## Supplied data

■ ■ ■ ■

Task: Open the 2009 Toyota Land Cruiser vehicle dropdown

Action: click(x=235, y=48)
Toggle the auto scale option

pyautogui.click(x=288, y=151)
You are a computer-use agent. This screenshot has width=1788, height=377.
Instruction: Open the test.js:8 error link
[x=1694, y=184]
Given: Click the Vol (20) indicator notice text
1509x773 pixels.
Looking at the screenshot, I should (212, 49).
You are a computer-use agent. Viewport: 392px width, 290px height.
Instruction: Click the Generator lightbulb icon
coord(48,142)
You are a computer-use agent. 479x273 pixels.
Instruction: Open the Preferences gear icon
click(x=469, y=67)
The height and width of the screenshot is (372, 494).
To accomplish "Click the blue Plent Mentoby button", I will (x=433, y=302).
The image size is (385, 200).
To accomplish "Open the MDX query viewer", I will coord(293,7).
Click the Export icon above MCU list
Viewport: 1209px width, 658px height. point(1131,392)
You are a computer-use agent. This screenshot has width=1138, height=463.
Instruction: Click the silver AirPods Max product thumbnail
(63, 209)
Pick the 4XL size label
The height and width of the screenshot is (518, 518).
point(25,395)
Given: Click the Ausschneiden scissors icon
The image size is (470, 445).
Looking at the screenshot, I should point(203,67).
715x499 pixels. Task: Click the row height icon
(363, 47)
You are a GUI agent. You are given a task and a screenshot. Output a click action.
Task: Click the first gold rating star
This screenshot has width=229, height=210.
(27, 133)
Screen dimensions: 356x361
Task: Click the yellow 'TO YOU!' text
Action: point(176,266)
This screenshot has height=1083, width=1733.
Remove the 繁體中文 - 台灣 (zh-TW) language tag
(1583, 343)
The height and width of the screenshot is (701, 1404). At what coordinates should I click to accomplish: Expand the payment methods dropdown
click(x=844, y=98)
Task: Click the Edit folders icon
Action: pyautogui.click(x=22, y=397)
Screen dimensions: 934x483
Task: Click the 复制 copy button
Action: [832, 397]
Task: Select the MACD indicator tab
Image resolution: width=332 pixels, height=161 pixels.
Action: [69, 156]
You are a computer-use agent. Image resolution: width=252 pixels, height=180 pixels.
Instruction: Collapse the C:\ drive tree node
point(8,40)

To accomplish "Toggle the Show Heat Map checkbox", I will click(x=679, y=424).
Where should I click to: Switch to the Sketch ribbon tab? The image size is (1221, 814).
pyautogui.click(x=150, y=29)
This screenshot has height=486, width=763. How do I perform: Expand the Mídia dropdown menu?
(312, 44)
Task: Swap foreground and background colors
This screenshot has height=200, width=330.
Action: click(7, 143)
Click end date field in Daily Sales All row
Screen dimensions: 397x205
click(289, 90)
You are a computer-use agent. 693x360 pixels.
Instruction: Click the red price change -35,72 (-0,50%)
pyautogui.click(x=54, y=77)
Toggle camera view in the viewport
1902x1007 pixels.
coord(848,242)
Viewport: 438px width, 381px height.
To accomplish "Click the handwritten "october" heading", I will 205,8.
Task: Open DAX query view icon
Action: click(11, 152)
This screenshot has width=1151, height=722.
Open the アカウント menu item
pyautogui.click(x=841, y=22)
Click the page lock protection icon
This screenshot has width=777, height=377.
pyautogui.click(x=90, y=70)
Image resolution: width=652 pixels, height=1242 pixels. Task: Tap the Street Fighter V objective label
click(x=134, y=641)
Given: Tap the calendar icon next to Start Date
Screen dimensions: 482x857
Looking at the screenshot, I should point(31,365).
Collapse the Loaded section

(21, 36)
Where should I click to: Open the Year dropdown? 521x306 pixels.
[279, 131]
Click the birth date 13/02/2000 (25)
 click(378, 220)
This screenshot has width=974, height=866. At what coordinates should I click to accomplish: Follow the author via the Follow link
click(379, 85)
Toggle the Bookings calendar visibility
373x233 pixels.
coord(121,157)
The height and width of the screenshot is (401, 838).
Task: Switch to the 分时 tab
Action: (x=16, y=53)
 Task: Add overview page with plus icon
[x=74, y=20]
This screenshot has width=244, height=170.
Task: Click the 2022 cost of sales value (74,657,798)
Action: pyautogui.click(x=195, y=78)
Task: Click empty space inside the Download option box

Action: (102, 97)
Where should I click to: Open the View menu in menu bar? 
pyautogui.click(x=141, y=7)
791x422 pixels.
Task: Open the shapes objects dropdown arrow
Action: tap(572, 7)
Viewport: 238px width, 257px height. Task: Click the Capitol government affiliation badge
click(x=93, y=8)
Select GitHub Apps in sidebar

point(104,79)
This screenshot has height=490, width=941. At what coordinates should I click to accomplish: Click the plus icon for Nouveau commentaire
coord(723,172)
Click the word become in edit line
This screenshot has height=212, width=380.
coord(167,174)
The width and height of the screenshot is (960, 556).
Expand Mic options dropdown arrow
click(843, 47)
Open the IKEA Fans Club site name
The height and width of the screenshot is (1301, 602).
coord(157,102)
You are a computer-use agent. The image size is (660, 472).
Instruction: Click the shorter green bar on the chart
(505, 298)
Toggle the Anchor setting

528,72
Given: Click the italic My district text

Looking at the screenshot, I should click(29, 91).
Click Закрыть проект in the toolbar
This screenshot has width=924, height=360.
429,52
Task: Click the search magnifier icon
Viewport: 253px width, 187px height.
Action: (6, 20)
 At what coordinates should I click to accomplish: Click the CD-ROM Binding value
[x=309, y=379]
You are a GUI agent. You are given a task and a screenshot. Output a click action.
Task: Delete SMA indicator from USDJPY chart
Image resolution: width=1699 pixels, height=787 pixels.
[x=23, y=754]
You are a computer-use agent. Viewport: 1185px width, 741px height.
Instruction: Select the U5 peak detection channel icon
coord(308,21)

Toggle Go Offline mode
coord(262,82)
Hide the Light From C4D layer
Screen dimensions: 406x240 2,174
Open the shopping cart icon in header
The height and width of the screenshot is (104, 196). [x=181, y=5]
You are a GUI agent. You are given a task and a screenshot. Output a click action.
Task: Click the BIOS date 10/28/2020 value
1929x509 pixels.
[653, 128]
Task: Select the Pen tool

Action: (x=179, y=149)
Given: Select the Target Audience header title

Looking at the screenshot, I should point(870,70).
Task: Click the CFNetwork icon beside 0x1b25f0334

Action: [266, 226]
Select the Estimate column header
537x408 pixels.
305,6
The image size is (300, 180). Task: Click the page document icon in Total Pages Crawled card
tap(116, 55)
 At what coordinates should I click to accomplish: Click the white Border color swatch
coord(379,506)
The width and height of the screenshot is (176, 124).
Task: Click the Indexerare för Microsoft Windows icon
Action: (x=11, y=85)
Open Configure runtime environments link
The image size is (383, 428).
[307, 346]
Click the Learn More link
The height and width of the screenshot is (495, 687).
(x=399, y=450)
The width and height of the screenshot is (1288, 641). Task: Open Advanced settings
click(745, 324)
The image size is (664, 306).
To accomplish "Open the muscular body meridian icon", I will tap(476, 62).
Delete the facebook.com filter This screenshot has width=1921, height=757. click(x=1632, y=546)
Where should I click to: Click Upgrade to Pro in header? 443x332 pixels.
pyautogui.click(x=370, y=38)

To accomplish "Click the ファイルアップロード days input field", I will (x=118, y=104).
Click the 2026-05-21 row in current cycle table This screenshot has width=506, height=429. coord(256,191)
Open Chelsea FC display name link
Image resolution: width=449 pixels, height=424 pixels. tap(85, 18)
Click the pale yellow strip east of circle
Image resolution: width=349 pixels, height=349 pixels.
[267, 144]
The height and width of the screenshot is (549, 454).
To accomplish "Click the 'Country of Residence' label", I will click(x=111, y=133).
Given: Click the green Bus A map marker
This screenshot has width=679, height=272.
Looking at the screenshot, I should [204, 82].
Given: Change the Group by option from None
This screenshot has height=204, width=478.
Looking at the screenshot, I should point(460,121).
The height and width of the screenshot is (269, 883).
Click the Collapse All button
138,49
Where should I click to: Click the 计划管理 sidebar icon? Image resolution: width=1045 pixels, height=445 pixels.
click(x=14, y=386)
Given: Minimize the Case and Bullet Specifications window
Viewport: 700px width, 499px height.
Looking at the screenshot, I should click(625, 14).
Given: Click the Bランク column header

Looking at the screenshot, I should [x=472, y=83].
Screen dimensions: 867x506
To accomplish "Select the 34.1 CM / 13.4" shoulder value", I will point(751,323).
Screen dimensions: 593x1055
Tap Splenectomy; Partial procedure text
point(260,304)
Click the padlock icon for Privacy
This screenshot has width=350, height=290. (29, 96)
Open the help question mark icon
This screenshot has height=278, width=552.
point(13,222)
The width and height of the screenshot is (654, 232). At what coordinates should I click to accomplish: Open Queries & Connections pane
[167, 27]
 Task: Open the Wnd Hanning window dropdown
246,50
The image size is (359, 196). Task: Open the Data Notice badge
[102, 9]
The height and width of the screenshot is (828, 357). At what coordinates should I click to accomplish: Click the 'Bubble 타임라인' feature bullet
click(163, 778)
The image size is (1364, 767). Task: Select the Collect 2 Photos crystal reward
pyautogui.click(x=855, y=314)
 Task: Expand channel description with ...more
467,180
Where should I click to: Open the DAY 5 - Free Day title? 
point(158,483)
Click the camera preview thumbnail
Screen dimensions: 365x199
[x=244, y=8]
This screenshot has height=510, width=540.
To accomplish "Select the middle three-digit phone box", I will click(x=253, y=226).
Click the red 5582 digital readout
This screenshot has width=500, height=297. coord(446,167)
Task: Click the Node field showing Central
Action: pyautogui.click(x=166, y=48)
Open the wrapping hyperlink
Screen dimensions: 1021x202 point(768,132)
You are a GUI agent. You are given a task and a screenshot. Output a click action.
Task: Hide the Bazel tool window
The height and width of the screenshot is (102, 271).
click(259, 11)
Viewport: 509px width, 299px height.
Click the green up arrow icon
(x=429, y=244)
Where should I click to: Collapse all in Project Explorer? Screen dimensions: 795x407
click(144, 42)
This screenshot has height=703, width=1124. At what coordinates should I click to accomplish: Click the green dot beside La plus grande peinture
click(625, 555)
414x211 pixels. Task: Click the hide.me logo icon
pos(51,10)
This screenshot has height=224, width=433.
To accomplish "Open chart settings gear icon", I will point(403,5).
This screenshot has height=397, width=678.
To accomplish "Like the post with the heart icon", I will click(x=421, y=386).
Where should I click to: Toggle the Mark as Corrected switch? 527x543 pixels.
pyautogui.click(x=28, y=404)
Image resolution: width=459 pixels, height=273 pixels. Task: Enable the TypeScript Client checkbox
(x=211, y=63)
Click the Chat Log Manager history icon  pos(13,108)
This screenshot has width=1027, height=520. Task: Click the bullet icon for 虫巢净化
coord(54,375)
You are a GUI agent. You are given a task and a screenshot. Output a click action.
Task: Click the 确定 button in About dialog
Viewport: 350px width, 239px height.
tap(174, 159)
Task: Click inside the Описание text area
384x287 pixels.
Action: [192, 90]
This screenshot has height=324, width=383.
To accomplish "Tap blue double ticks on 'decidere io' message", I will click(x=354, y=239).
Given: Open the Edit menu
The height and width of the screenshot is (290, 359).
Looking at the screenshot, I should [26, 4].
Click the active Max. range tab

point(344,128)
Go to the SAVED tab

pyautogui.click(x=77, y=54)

■ ■ ■ ■

## Requirement
Retype, without any change, the lines from the one containing "384x287 pixels." through the final line of the material above, and no others.

## Solution to this task
384x287 pixels.
Action: [192, 90]
This screenshot has height=324, width=383.
To accomplish "Tap blue double ticks on 'decidere io' message", I will click(x=354, y=239).
Given: Open the Edit menu
The height and width of the screenshot is (290, 359).
Looking at the screenshot, I should [26, 4].
Click the active Max. range tab

point(344,128)
Go to the SAVED tab

pyautogui.click(x=77, y=54)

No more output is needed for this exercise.